The European market holds the biggest export potential for the RPG Group company, Goenka told ET. As an erstwhile Italian brand, Ceat is a familiar name in Europe and that aids in marketing, he added.

In October 2018, the European Union imposed an anti-dumping duty on tyres made in China. The US too has imposed similar duties.

In Europe, Goenka’s RPG sells tyres for passenger vehicles in Spain, Italy and UK and there is an opportunity to grow in excess of 50% annually there, he said. In the off-highway tyre segment, which the company entered recently, there is potential to double sales, he said. The company presently does not have truck and bus tyres compatible for the European market.

The Indian market, meanwhile, is expected to be under pressure for at least three more quarters, mainly due to the slowdown in sales of new automobiles, Goenka said.

The domestic automobile industry has been grappling with falling sales amidst price increases due to multiple regulatory changes and a poor macroeconomic environment. In turn, that has affected the tyre industry, a large part of sales for which come from supply to vehicle makers.

About 27% of Ceat’s sales come from supply to vehicle manufacturers, according to a company presentation filed with the exchanges. Replacement demand and exports account for 58% and 15%, respectively.

“I think it is going to be challenging for at least another 8 months and that's largely because of the price increase for automobiles that will happen from April because of changeover to BS-VI norms,” he said. While there is no guarantee things will get better October onwards, Goenka said, things will surely be difficult at least till then.

Ceat is going ahead with its capacity expansion plans, albeit at a slower pace due to the demand downturn.

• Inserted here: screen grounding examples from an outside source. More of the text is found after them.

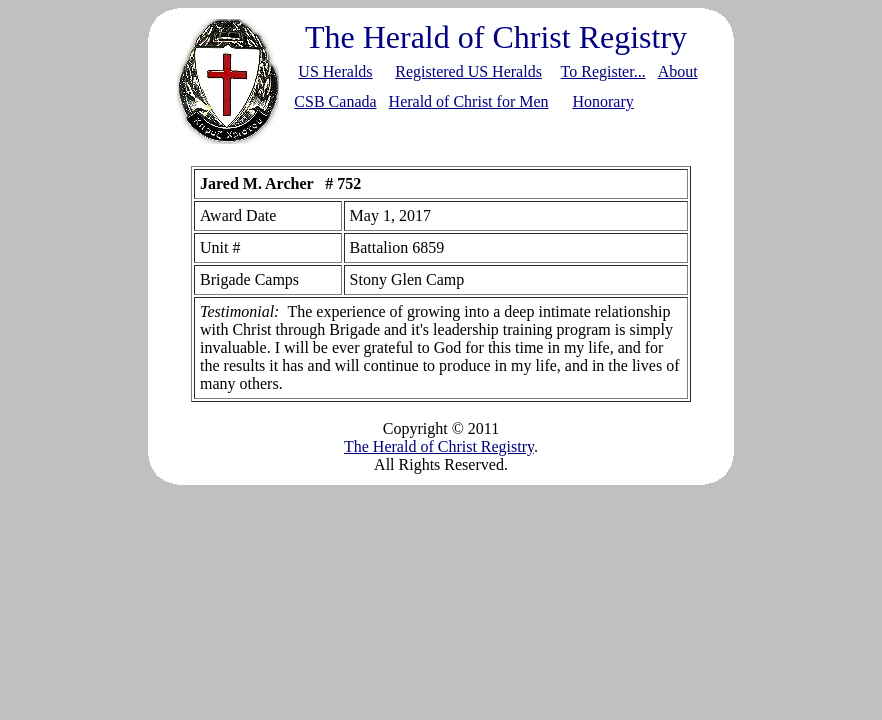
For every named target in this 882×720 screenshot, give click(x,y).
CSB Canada (335, 101)
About (678, 71)
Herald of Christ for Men (469, 101)
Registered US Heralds (468, 71)
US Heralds (335, 71)
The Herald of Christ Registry (439, 446)
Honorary (602, 101)
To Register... (603, 71)
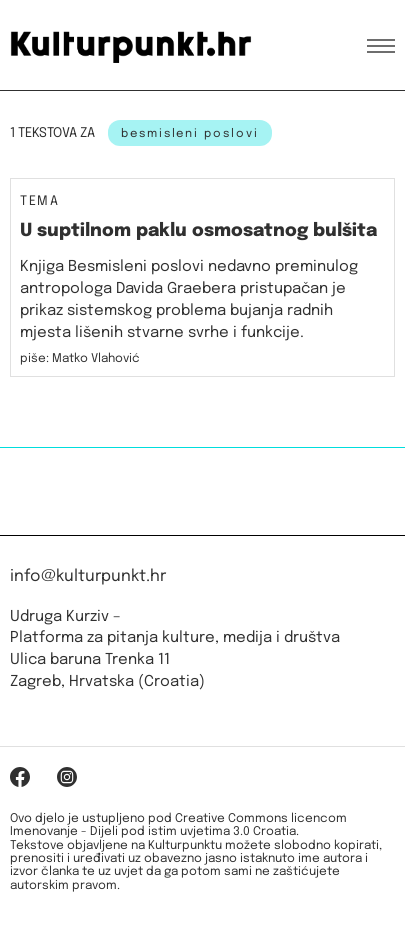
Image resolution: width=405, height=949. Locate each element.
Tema (39, 202)
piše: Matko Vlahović (80, 359)
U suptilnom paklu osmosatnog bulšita (198, 231)
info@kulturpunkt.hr (88, 576)
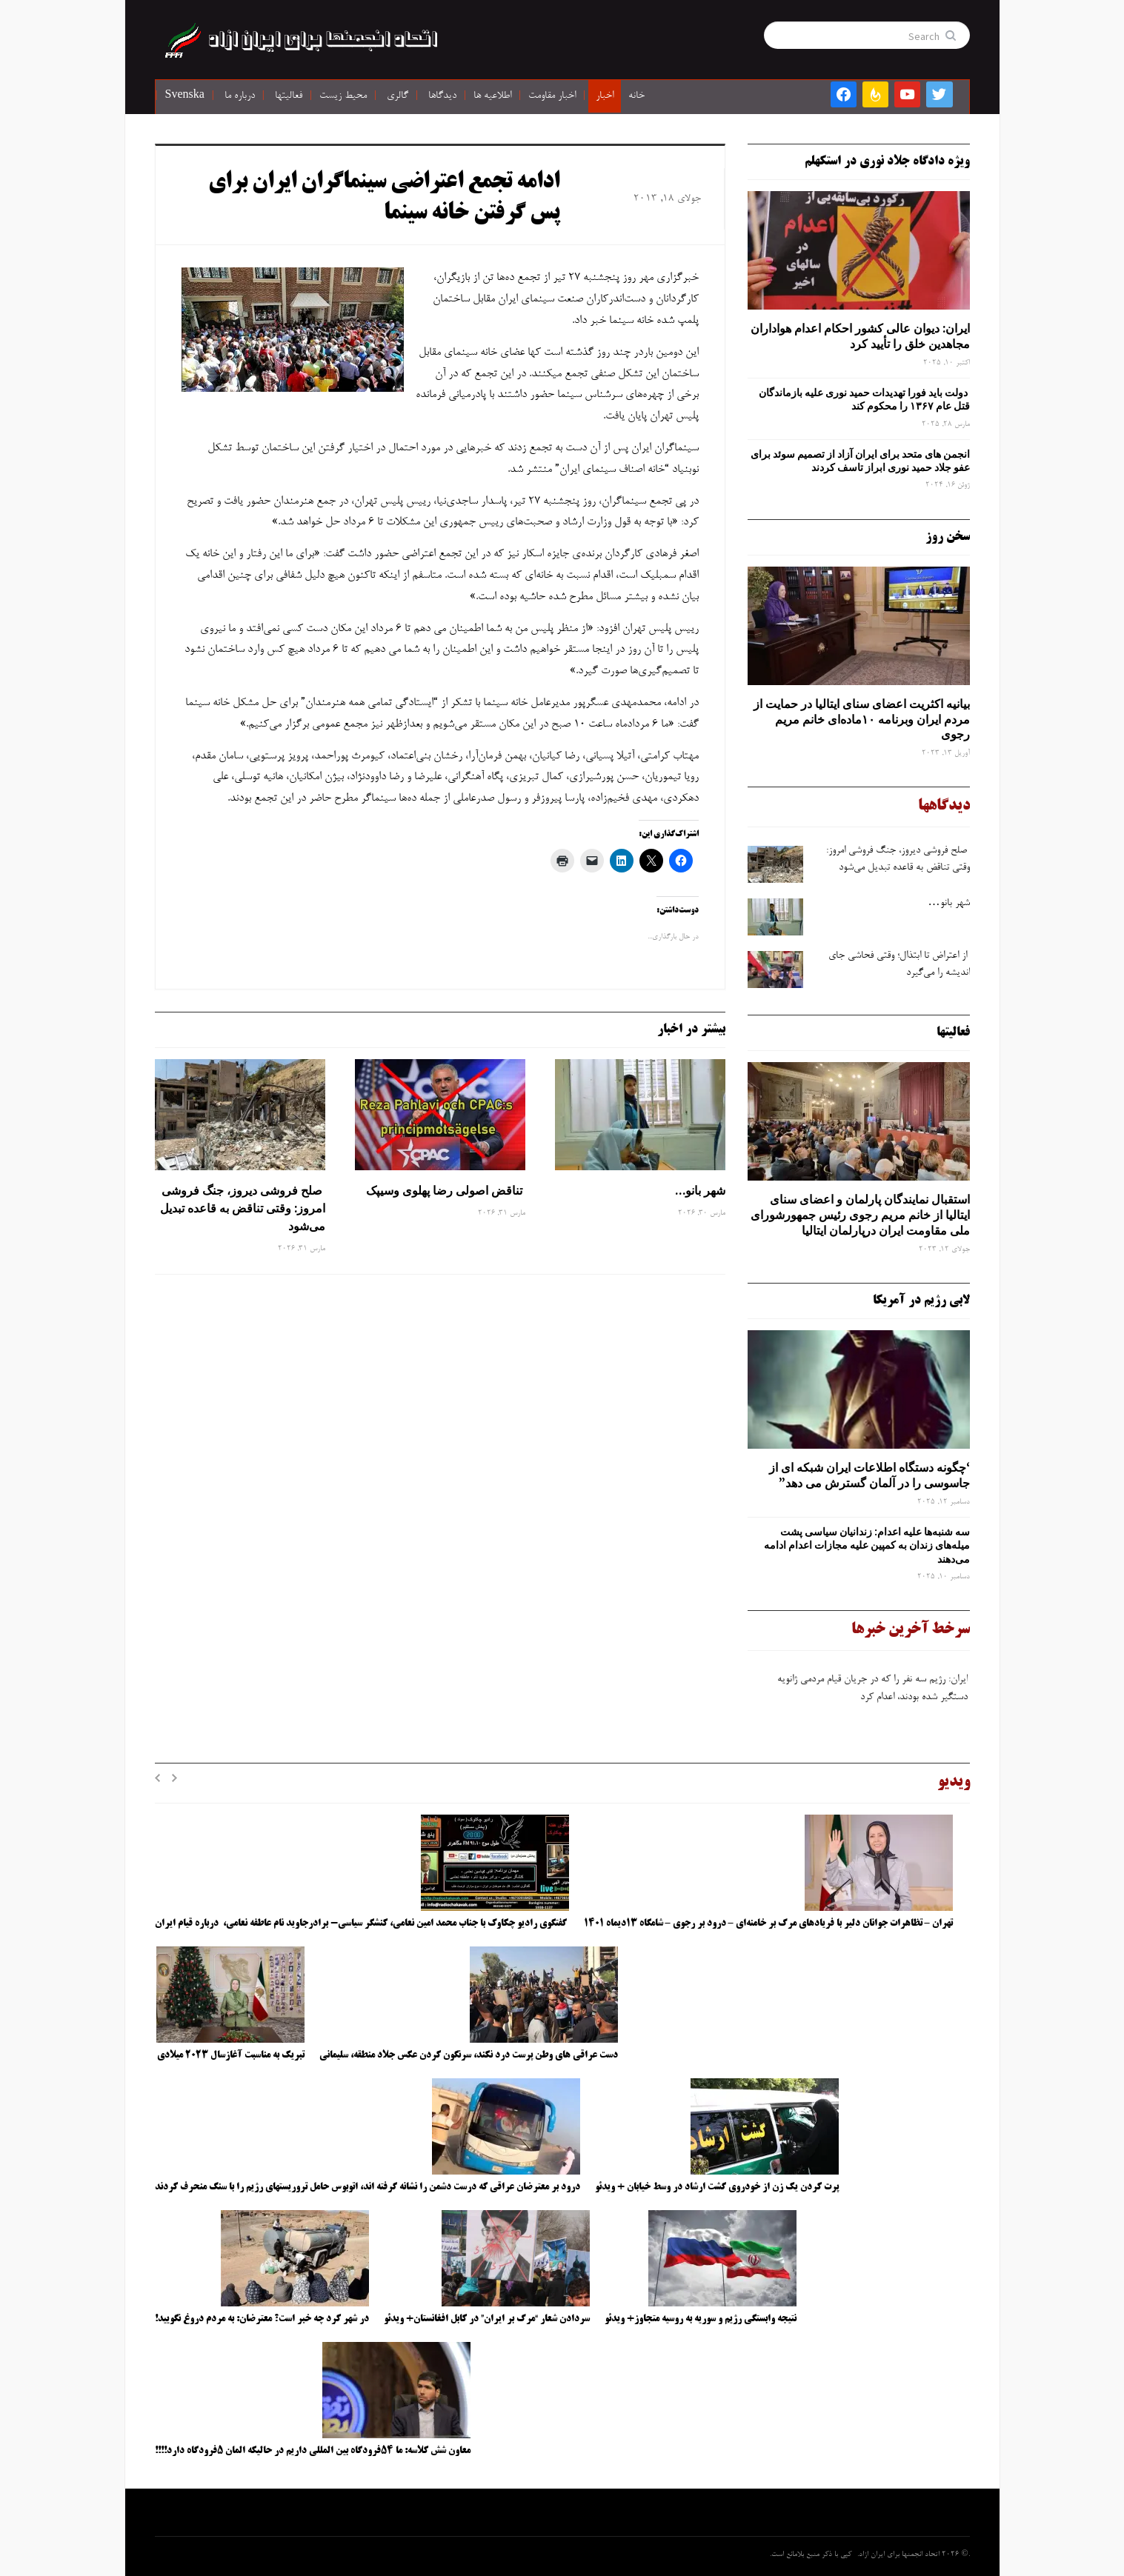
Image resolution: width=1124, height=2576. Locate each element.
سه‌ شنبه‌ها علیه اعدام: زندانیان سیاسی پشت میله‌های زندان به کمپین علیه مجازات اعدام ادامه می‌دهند (867, 1545)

It has deferred about Rs 500 crore of investment from its planned capital expenditure of Rs 3,500 crore, according to Goenka.

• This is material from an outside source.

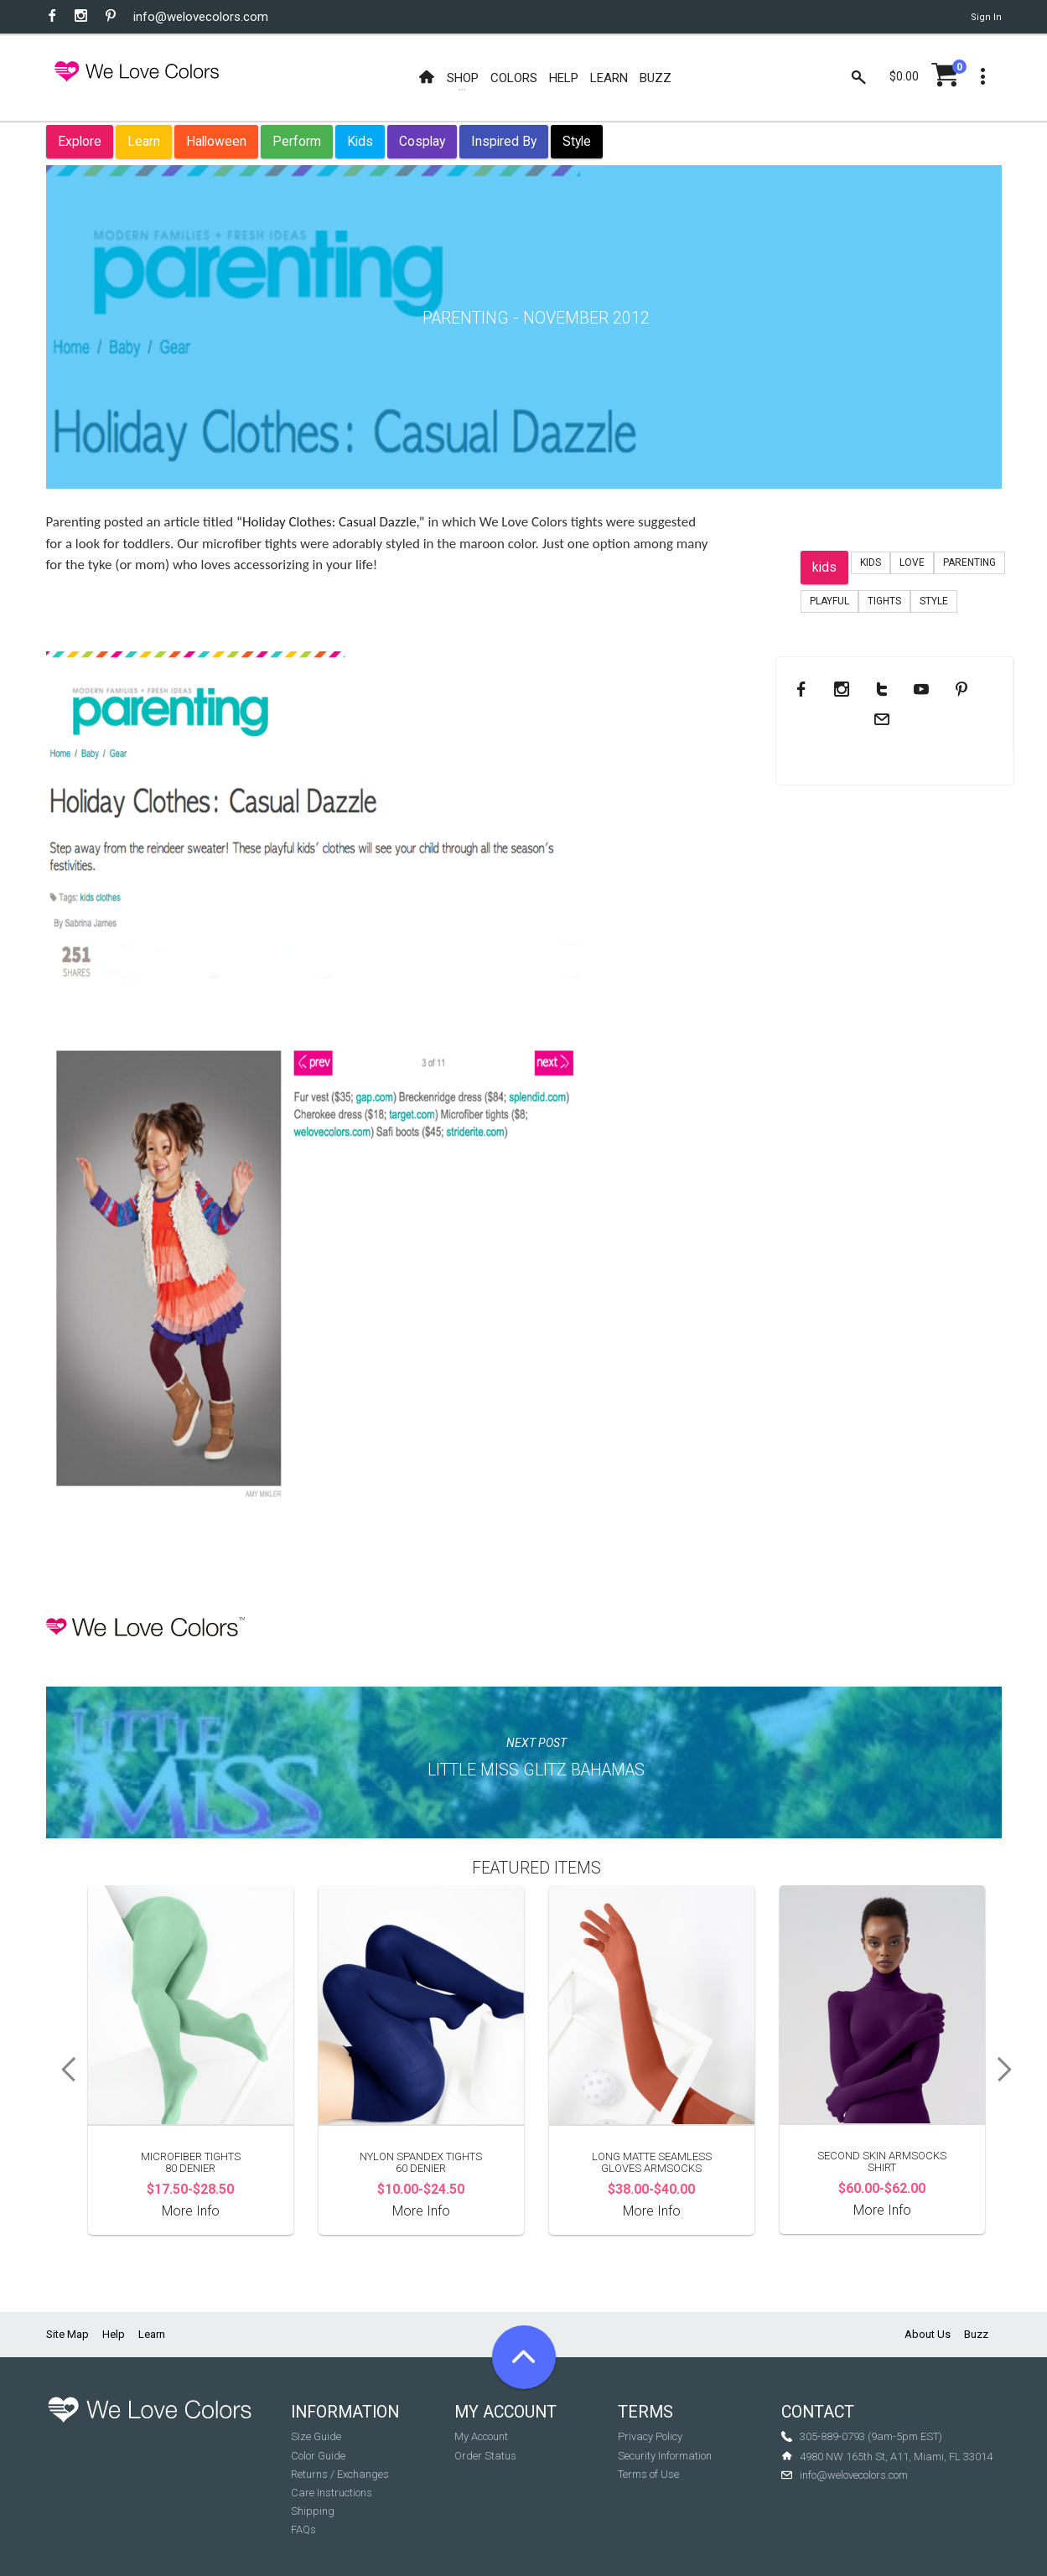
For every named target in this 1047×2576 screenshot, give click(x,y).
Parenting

The company on Wednesday announced its financial result for December quarter where revenue and profits were mostly stagnant at Rs 1,762 crore and Rs 53 crore, respectively, while the Earnings before interest, tax, depreciation and amortization (ebitda) margin improved 2.1 percentage points to 10.7%.

“CEAT continues to invest in R&D and capacity, which is likely to keep free cash flow subdued for FY21-22. Under the current scenario, earnings could bottom out in FY21,” ICICI Securities said in a report, revising the target price for the stock upwards to Rs 1,015 per share from Rs 909.

The stock gained 1.05% to close at Rs 1010 per share on the BSE on Thursday.